ASSALTO DA NOSTALGIA À PROPENSÃO PARA A MARESIA E AFINS

Por ora, neste local, o mar está manso e morno. Até apetece entrar nele e nele ficar muito quieto, junto à orla, sentado na areia do fundo, com a água ao nível do pescoço. Tudo metido lá dentro, em banho-maria, menos os olhos, a boca, o nariz, as orelhas. Não parece haver perigo, por aqui, de ondulação tão irregular que de repente atraiçoe quem a um tal remanso se arrisque. E se se desprevenir a inconveniência de vedar os olhos, com a mornidão e a mansidão abraçadas em conluio, e adormecer, talvez o perigo maior nem vá além do transtorno de alguma água engolida como despertador, sempre atenta à demasia de sono a hora imprópria. Mesmo que salgada e não apenas por excesso de sal na temperança.
Estão ambos deitados, aí a meia distância entre as dunas e a linha que a espuma desenha e apaga, incerta, mais acima ou mais abaixo. Cada qual estiraçado em sua toalha, à vontade, de bruços. E de bruços, porque estão nus, é quase certo. Hoje ainda, nem sempre a nudez consegue despir por completo o preconceito em relação a si própria, recatando-se com aquele trapo por cá deixado como herança pelos nossos tetravós do éden. Aqui, o recato é posicional: este estar de borco a lavrar o vácuo, sendo os olhos um motor, fora de bordo, de ignição involuntária.

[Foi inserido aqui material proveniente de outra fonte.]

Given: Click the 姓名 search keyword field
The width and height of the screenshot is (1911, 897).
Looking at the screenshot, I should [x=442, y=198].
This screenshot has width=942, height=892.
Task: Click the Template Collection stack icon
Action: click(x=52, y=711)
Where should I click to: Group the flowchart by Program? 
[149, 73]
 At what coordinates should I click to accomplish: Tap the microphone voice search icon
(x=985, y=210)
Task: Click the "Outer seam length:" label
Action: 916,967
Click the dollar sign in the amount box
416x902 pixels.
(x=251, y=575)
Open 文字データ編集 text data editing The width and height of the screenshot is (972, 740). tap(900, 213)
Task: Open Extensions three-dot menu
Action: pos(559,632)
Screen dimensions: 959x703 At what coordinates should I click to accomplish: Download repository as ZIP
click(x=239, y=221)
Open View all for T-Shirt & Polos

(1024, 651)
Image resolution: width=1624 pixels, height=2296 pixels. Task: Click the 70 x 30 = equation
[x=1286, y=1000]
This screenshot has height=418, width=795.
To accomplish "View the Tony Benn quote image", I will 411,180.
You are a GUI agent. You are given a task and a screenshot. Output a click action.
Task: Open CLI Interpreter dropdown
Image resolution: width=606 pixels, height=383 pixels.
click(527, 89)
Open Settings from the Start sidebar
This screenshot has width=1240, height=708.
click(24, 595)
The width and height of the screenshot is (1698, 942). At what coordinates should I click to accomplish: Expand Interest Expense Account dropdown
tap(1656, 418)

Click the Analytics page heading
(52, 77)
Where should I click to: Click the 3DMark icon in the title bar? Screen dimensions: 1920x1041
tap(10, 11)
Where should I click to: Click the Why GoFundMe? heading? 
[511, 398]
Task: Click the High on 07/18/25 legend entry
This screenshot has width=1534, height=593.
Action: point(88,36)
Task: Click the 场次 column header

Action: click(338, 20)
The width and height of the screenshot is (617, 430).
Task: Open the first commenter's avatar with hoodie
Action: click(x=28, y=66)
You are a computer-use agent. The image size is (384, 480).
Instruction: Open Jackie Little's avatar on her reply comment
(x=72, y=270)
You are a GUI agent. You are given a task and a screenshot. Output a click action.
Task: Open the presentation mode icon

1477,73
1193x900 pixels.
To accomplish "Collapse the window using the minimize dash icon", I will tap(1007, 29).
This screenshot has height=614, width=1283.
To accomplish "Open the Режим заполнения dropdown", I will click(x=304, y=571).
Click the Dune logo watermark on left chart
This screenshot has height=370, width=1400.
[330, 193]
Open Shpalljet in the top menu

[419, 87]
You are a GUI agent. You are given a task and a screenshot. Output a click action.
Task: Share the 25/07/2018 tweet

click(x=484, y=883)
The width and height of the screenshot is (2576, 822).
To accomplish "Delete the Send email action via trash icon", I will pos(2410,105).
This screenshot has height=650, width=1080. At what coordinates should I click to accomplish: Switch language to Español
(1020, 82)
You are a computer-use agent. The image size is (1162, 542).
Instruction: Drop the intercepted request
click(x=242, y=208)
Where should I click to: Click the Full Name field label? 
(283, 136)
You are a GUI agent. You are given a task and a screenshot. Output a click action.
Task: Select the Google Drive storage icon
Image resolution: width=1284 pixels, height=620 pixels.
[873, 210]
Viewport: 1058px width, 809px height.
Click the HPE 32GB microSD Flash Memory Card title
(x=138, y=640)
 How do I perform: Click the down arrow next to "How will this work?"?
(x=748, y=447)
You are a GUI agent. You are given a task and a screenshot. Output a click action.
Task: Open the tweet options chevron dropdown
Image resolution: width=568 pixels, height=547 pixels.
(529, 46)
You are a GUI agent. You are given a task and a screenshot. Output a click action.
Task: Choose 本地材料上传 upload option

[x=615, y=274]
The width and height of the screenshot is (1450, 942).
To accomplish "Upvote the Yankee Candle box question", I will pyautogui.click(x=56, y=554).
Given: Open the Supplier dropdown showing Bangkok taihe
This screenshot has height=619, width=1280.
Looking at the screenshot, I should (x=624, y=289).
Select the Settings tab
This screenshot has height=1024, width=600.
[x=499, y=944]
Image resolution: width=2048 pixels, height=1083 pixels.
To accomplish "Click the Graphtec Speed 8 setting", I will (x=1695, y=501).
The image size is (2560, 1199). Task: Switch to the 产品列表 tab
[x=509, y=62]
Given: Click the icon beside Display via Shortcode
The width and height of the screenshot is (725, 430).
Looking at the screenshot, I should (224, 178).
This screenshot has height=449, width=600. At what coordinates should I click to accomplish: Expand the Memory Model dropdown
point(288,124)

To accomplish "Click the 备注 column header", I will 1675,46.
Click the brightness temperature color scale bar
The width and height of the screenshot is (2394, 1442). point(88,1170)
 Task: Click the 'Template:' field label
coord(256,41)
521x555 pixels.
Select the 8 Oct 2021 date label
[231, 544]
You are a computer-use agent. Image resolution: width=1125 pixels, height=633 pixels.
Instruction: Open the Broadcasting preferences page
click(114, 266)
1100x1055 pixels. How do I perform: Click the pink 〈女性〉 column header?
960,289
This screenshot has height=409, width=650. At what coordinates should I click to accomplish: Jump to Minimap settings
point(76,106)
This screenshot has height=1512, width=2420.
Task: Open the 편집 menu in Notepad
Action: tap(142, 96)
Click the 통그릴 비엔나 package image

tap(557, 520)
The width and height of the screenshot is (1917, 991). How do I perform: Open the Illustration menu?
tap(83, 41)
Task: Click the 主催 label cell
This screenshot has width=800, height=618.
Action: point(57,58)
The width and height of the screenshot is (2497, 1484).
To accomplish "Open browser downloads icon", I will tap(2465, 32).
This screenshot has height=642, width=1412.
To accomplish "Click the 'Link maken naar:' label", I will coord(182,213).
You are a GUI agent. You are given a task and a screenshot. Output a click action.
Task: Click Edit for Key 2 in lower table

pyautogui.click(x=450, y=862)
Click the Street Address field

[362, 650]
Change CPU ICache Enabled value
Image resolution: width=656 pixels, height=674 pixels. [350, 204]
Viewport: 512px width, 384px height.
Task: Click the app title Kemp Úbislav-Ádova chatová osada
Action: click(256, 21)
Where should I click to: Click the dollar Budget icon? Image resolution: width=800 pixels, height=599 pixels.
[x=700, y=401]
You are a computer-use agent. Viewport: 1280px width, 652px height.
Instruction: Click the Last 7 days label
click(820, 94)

Quando não, vai de manivela.
Apesar de tudo, foi mesmo ela que há minutos, nua de mais para que a sombra caída no areal não enrubescesse, ousou o ensaio, breve, de se sentar entre a farrapada de espuma, não se arriscando senão à beirinha. E não teria ido só verter algo, porque a fisiologia também tem direitos consignados desde o corte do cordão umbilical e até antes, sob a gasta justificação de experimentar a temperatura da água e confirmar a subida ontem prevista para hoje?
Esta é uma daquelas praias que à vista desarmada, de manhã cedo, parecem desertas, inexploradas. Sem a obrigatoriedade da pústula de olhos rapaces como praga. Sem fim, sem nome e sem fama. De todo fora do mapa. Isso não bastará para que não se mantenham ambos, por precaução ou pudor tardio de clandestina erupção, ele e ela, sempre de bruços, lado a lado, dando azo a ânsias agrícolas na leira arenosa.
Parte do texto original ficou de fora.